= Martín García Cereceda =

Spanish soldier and chronicler

Martín García Cereceda or Cerezeda (fl. 1521-1545) was a Spanish soldier and chronicler. He served twenty three years in the armies of Holy Roman Emperor Charles V, which he covered in his chronicle. It was published by Ariba in 1873.

==Biography==
Born in Cordova, he pursued military life, which he described as, "with spirited and merry will I left my land, and coming to the road I felt like tasting the danger that an infinite number of knights, nobles and soldiers have tasted". In 1521 he became an aquebusier and up to 1545 was part of the Spanish army, first of the coronelías and later of the tercios, participating in a long number of campaigns. Among them, he served in the Battle of Pavia in 1525, where he was part of Francisco de Villaturiel's company. He was also present during the death of celebrated poet Garcilaso de la Vega during the siege of Nice of 1536.

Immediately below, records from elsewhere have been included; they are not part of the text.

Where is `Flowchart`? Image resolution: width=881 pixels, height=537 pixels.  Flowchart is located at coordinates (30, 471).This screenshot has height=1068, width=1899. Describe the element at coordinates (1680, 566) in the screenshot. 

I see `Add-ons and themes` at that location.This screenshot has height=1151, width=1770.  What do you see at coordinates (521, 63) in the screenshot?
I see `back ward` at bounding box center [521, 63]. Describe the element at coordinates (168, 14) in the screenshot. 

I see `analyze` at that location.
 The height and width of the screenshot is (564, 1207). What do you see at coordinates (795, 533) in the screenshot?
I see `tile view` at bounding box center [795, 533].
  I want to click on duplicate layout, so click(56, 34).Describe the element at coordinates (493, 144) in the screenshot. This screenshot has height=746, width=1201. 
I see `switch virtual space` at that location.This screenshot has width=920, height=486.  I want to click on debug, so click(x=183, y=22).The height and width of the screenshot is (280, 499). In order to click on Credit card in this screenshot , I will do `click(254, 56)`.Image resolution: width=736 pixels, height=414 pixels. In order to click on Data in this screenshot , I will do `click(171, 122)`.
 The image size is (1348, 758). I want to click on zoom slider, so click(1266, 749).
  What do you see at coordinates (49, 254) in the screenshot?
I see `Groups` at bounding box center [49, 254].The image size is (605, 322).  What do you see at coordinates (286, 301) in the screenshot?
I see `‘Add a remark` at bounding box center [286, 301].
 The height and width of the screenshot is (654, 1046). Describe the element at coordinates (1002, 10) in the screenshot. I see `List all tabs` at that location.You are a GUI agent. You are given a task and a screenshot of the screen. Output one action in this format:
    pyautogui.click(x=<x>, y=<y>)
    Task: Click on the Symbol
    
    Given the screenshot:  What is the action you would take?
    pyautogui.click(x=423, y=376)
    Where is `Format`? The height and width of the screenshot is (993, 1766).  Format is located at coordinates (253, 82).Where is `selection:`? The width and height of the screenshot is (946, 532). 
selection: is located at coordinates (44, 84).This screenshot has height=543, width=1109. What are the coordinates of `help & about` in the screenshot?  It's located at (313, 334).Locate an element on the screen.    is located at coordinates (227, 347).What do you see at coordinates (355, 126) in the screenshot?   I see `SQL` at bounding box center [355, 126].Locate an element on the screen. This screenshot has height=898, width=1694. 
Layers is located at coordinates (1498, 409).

After his retirement in 1545, he wrote his work, Tratado de las campañas y otros acontecimientos del emperador Carlos V desde 1521 a 1545, por Martín García Cereceda, cordovés, soldado de aquellos ejércitos, which he dedicated to Gonzalo Fernández de Córdoba, grandson of the Great Captain. The work, which places him in the tradition of the Spanish soldier-writer, remained unpublished to the 19th century, when it was published by Ariba in 1873. It is considered a fairly neutral and thorough chronicle.